Après une bonne demi-heure de ce manège ou j’avais voulu lui donner l’impression qu’il avait affaire à un amateur expérimenté, il partit d’un grand éclat de rire et, s’identifiant, il me dit qu’il était lui-même amateur depuis fort longtemps sous l’indicatif VE2NQ. Puis, il ajouta qu’il m’avait entendu demander sur les ondes un condensateur variable qu’il avait comme par hasard en sa possession chez lui. Il ne demeurait pas très loin de chez moi et partit subito presto chercher ce condensateur tant convoité. Il revint en effet une heure plus tard avec la pièce en question qu’il me vendit pour la somme de 10 dollars et il disparut de la même manière qu’il était venu.
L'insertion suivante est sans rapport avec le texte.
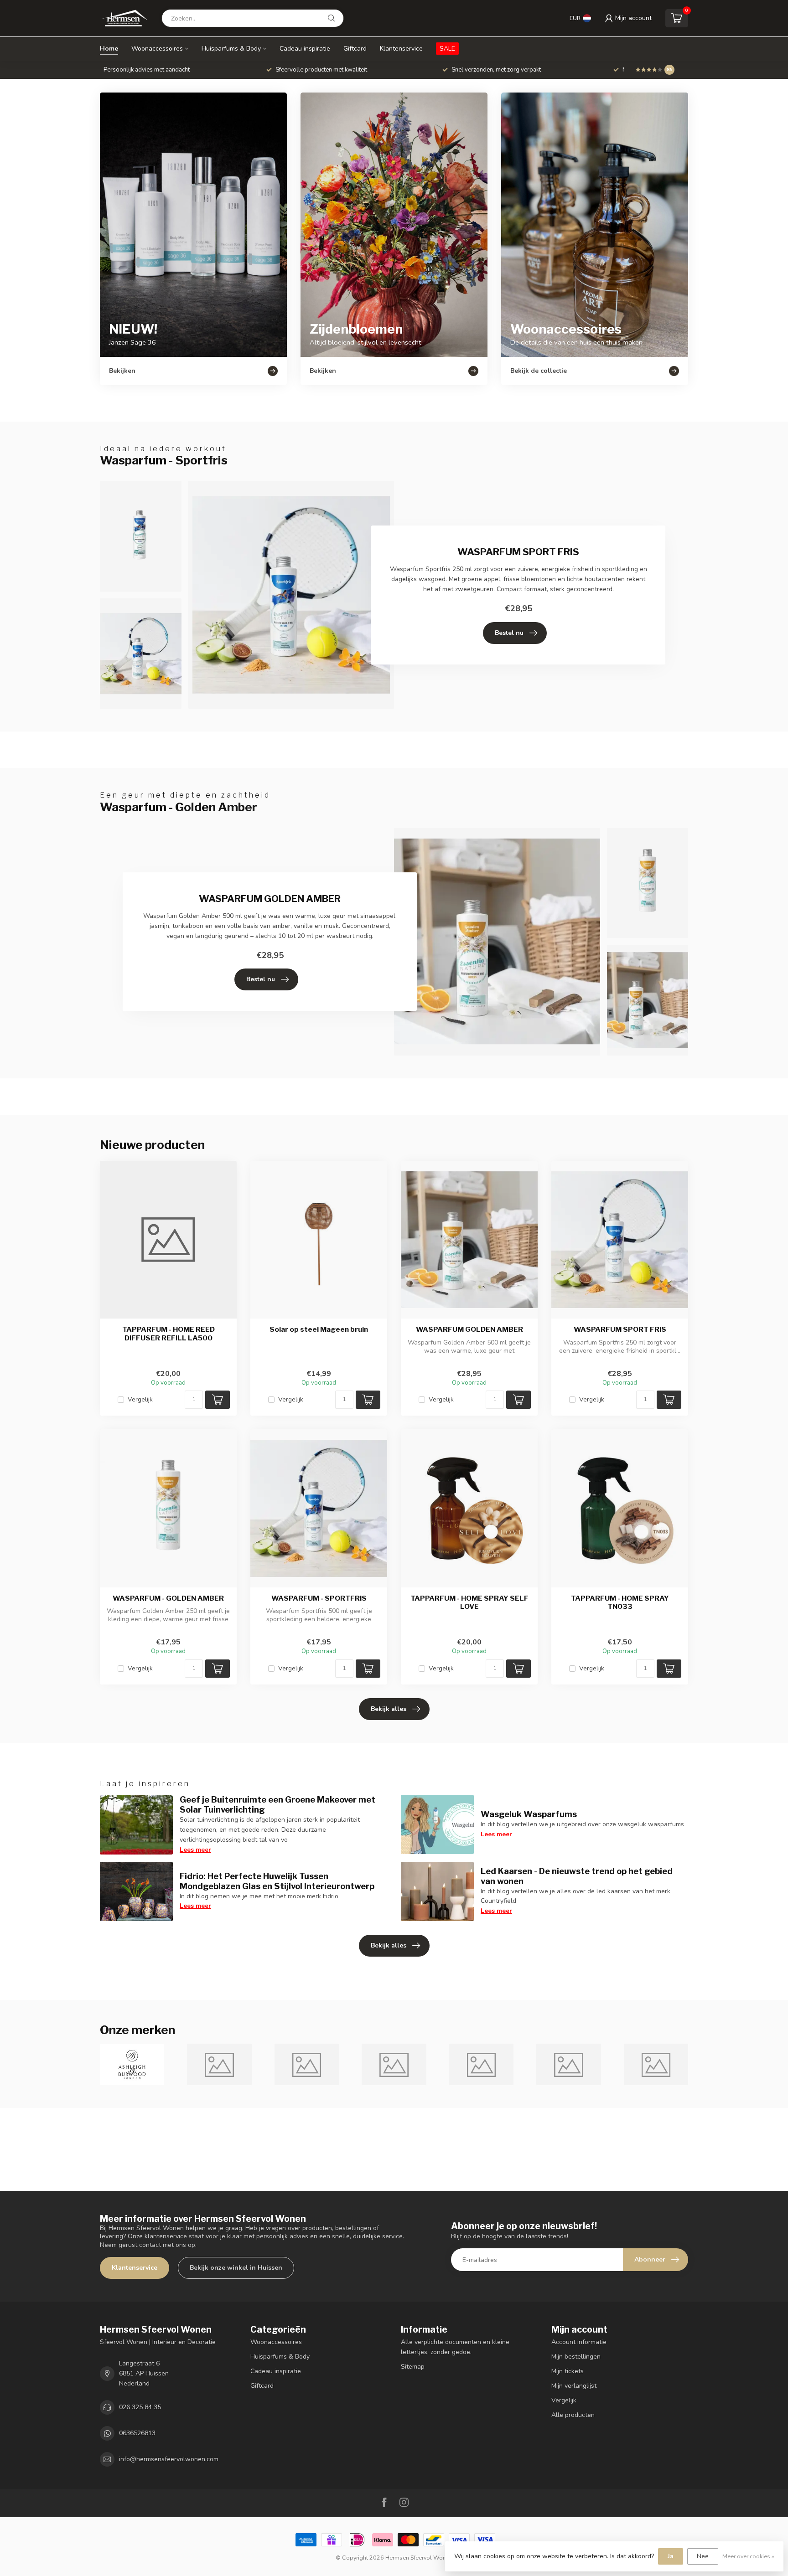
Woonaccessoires (157, 48)
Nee (703, 2556)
Ce bonhomme était reconnu dans le milieu amateur comme un spécialiste des tours pendables et je m’étais fait prendre à son jeux comme un gamin. J’ai appris par la suite que je n’étais pas le seul à avoir goûté à sa médecine. En plus, le condensateur variable dont il s’était débarrassé avait probablement fait la guerre de 1914 car il était inutilisable.

Quand cet amplificateur  linéaire fut enfin complété, je n’eus même pas à le raccorder à un émetteur. Il partait en oscillation tout seul. Il transmettait très bien  sur toutes les bandes, mais sur toutes les bandes en même temps. Il fut démonté pour en récupérer les pièces.
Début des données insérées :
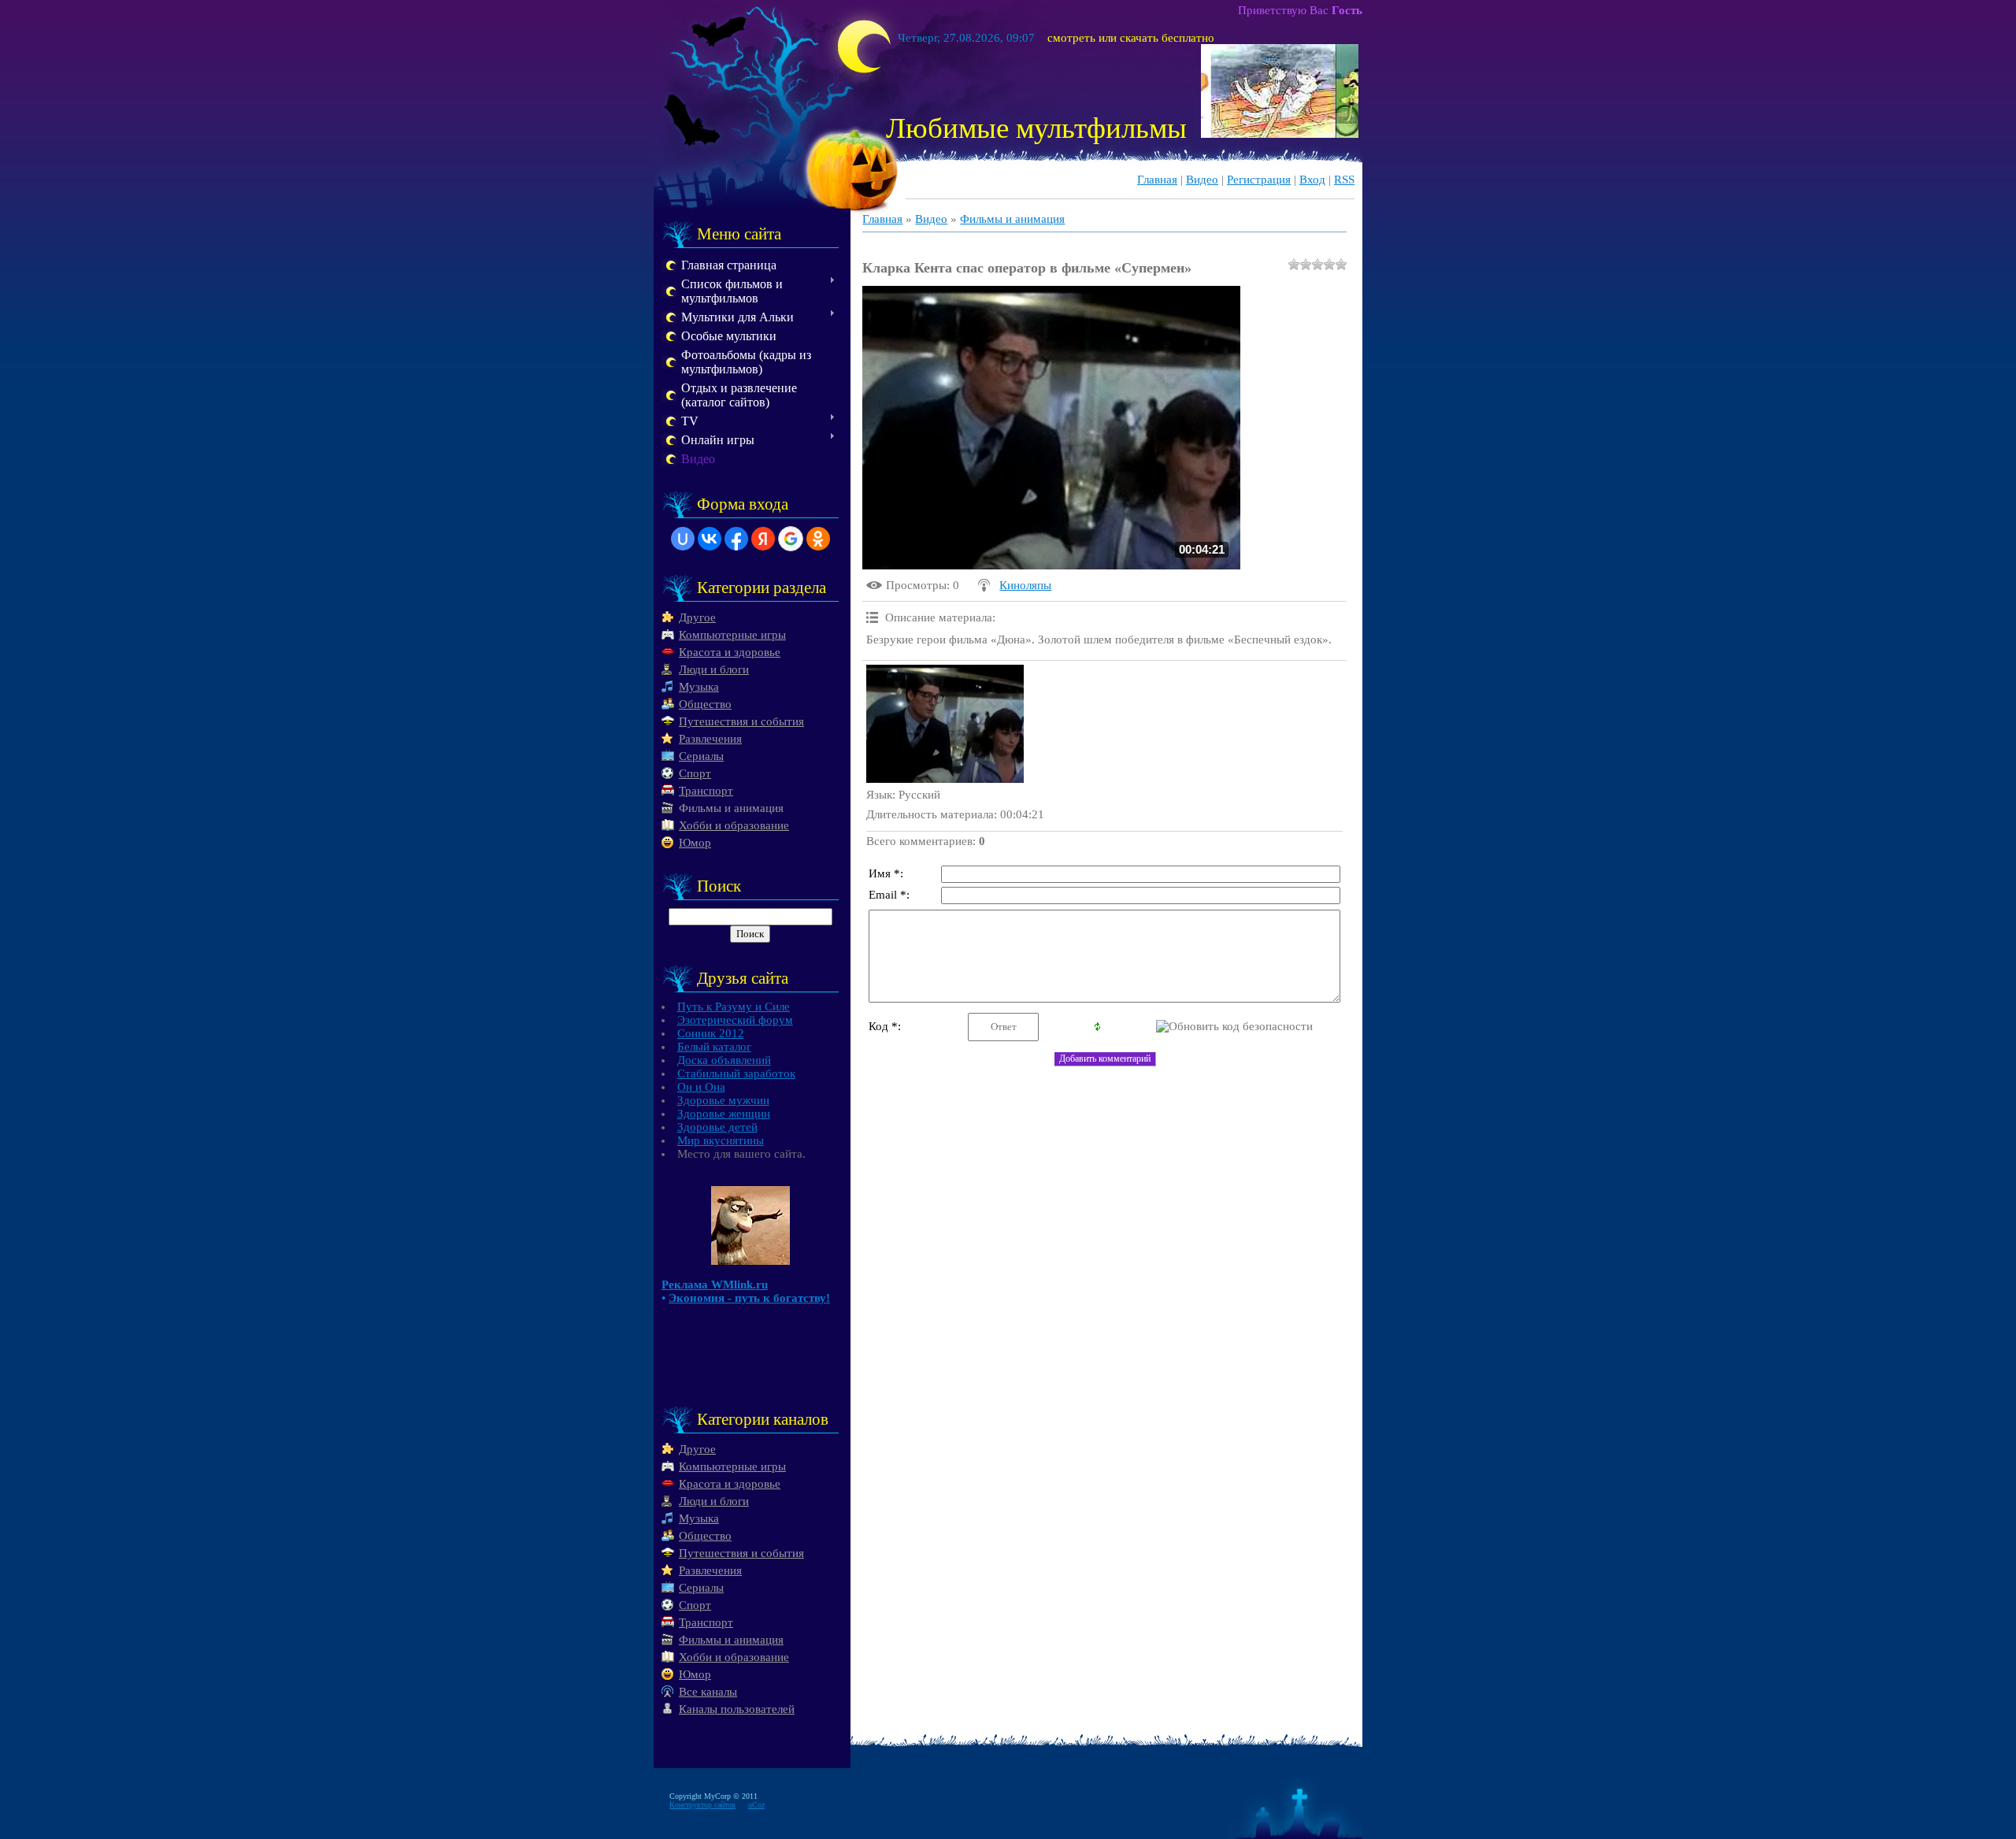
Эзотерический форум (735, 1020)
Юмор (695, 842)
En 1950, les circuits imprimés n’étaient pas encore inventés. Quand la décision  de l’emplacement de toutes les composantes était prise,  bien marqué sur le papier, et transposé sur le chassis, le perçage pouvait débuter. Les gros trous nécessaires au montage des bases de lampes présentaient un défi de taille, car il fallait terminer à la lime l’agrandissement de ces trous qu’on avait commencé avec une perceuse. C’est pourquoi les amateurs qui aimaient construire leurs appareils investissaient dans une collection de matrices ou punches de différents diamètres fabriqués par la compagnie Greenlee, ce qui rendait la tâche plus facile tout en faisant un travail plus propre.

Quand toutes les pièces étaient en place, alors commençait les soudures qui étaient faites avec des fers à souder American Beauty de 100 watts. Les fusils à souder de Weller n’avaient pas encore faits leur apparition sur le marché à cette époque.

Plusieurs amateurs encore de ce monde doivent certainement afficher dans leurs mains vieillies les stigmates que ces fers à souder y laissaient quand on les prenait distraitement par le mauvais bout. A l’école d’électronique que j’avais fréquenté, on faisait exprès de tourner le fer à l’envers, ce qui donnait pour résultat d’entendre parfois de retentissants jurons.

La fierté de son équipement était à cette époque une motivation  puissante et valait l’effort supplémentaire qu’il fallait apporter pour soigner le plus possible l’apparence de ces équipements fabriqués à la maison. Quel amateur aurait voulu se faire traiter de constructeur broche à foin par ses confrères qui venaient parfois visiter sa station car la visite des stations amateurs était en ces temps anciens un passe-temps des plus couru.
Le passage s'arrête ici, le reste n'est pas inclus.